Saturday, April 18, 2015

#5: Salam hangat dari (calon) ibu

Halo! Apa kabar, Nak?
Masih aneh rasanya untuk memanggil seseorang dengan panggilan Nak. Terus terang ibumu ini bingung harus menulis apa. Dari dulu ibu memang kesulitan bila diminta untuk menulis, apalagi menulis surat. Ditambah perasaan campur aduk yang sedang ibu rasakan membuat ibu makin bingung menuangkan semua rasa itu dalam tulisan.

Sekitar 1 bulan lalu ibu mulai merasakan gejala-gejala aneh. Rasanya mual seperti saat sedang sakit maag (ibu harap kelak kamu tidak merasakan sakit maag), jadi mudah capek, sering pusing, dan yang paling aneh ibu tidak tahan setiap melihat anak kecil. Ibu biasa tersenyum-senyum kecil sambil membayangkan alangkah senangnya jika bisa memiliki anak.

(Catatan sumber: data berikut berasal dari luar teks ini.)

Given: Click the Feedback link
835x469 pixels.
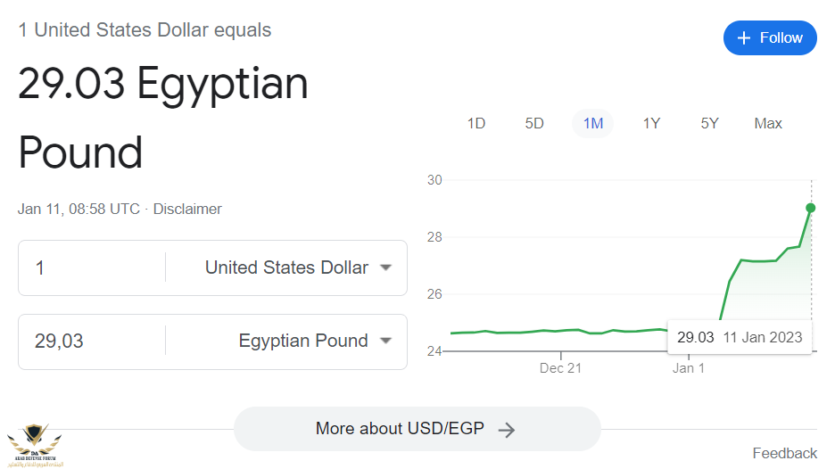Looking at the screenshot, I should [x=784, y=453].
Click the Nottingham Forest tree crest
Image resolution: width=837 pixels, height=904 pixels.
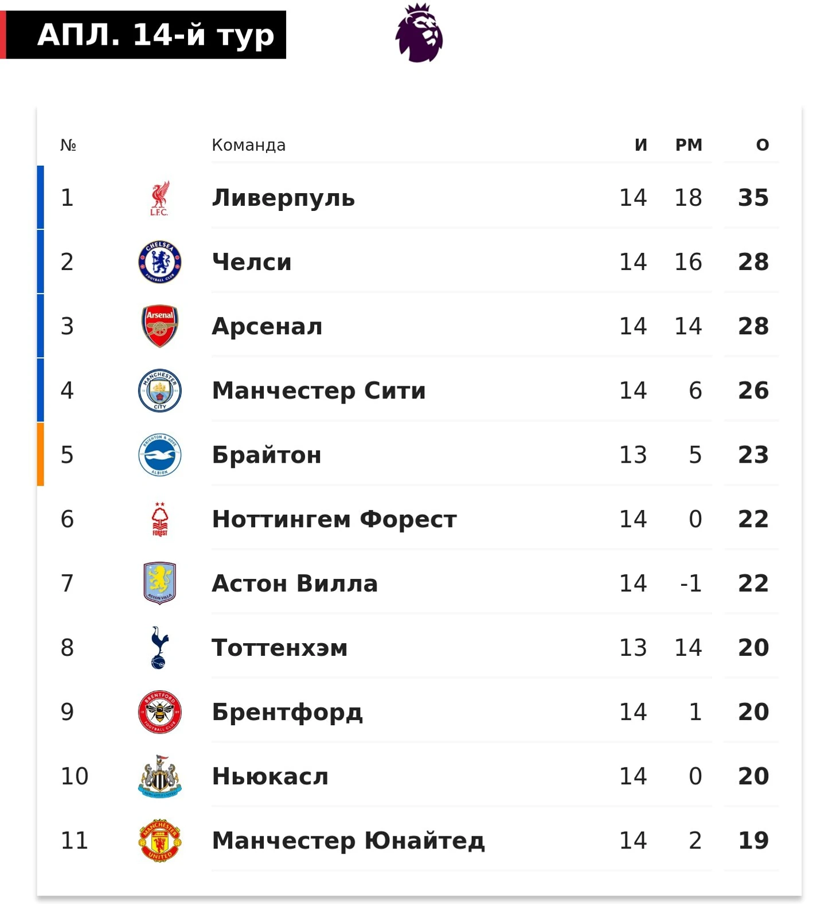[x=160, y=519]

Dan ternyata Tuhan menitipkan keajaiban di rahim ibu untuk menciptakan kamu. Gumpalan daging kecil yang terkadang membuat ibu malas makan, harus sering istirahat, dan sering tersenyum-senyum sendiri saking bahagianya.

Di antara perasaan senang dan bahagia, tentu ada perasaan takut. Iya, ibu takut, Nak. Takut belum siap menjadi orangtua yang baik untukmu. Tapi teman ibu pernah bilang, kita memang tidak pernah terlahir untuk siap. Semua datang di saat yang tidak terduga dan membuat kita merasa belum siap. Aneh ya? Tapi suatu hari nanti kamu akan mengerti.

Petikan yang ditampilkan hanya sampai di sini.